"I thought about the whole notion of "reproduction," and what it really means to replicate yourself. Is it merely about the passing on of eyes and chins and hair color? Or is it, rather, the replication of the heart? Do we leave a bigger mark by passing on our genes, or our thoughts?"
~ Shannon Woodward, author of
Inconceivable: Finding Peace
in the Midst of Infertility ~
I have this book. I cried most of the time I spent reading it. So many women and couples struggle with infertility.

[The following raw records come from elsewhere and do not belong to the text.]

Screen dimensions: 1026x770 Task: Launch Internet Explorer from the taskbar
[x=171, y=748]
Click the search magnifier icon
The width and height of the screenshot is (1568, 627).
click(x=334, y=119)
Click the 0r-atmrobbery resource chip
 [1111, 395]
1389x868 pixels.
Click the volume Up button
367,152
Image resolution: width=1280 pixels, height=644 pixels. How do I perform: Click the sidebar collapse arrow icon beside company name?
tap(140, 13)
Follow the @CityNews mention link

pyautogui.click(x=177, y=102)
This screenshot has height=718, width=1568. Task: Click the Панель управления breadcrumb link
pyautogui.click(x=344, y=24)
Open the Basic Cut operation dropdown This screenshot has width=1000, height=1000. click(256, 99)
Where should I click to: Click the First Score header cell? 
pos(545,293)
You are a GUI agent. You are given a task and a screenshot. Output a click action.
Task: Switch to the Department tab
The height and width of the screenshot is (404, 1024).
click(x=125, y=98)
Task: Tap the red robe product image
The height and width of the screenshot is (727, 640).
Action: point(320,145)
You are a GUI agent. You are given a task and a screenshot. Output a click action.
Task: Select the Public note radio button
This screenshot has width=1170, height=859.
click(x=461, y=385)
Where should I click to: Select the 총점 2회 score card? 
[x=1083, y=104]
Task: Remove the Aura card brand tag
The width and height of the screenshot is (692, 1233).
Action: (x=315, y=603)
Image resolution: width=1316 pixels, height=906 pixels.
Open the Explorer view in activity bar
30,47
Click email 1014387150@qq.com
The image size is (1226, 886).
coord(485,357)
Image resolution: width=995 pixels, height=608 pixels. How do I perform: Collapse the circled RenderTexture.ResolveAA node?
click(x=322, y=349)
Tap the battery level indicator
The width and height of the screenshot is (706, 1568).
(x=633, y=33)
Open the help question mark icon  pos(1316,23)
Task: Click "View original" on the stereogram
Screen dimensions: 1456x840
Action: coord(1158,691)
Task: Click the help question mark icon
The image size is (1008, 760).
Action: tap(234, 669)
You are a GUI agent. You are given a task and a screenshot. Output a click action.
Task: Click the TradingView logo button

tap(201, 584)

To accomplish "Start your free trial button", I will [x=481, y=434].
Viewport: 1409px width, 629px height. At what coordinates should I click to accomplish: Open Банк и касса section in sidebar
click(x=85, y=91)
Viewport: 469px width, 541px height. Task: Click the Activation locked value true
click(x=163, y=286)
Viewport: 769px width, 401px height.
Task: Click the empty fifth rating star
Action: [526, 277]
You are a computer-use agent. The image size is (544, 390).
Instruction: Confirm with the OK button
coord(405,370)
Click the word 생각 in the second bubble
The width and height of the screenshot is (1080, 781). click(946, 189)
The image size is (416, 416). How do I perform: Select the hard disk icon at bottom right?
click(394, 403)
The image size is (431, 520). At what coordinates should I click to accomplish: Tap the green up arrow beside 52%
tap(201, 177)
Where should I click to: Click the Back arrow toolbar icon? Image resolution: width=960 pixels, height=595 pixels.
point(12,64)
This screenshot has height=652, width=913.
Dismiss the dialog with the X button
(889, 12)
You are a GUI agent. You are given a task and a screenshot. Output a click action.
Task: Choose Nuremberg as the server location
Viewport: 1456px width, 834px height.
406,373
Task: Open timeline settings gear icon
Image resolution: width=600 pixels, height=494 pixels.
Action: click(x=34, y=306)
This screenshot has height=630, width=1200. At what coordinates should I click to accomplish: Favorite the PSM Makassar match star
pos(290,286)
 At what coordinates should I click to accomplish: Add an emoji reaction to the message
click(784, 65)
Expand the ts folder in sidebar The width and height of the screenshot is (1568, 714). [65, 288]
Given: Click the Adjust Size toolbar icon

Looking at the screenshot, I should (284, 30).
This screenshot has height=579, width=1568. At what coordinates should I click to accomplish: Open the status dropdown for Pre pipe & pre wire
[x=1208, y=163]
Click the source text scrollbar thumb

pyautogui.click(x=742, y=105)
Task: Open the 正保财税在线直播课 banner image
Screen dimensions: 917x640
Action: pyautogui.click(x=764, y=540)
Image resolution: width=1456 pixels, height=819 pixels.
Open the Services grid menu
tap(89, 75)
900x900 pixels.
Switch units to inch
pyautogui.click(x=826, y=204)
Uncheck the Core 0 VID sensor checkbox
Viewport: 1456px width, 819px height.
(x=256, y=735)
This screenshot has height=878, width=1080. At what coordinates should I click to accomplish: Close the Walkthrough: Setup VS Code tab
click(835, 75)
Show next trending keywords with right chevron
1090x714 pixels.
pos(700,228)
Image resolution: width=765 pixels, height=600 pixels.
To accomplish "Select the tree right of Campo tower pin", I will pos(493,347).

It is true that I always wanted to be a mother. I always wanted to experience pregnancy. To feel the butterfly flutters in my womb when the baby first begins to move. To experience birth either through the baby coming through the birth canal in a vaginal birth or through a C-section. Yet, to me, being a mother is not necessarily about a biological child. To me, being a mother is to do the things differently than my mother did. Yet it is also to discover what my mother did right. It is to discover the universal truth that children are who they are and will do what they do and I will become my mother.
I always said I would be different. I would never say, "because I said so." I would not hit my child. I would cry with them and express joy with them. And yet I have no children. The reality is that biological children could carry Bob's disease. My illness.
We are open to adoption. Not just open. We want to adopt. It is burned within us. There is a child...there are children out there who belong in our family. Who will one day be brought into the fold of our family so we can care for them. So we can love them. We can show them that there is love. There is something bigger than them out there. That is the mark we leave. That is what we know. We will have children even if they never come from inside me. They will be ours because we were given the privilege and responsibility to love and raise them as our own.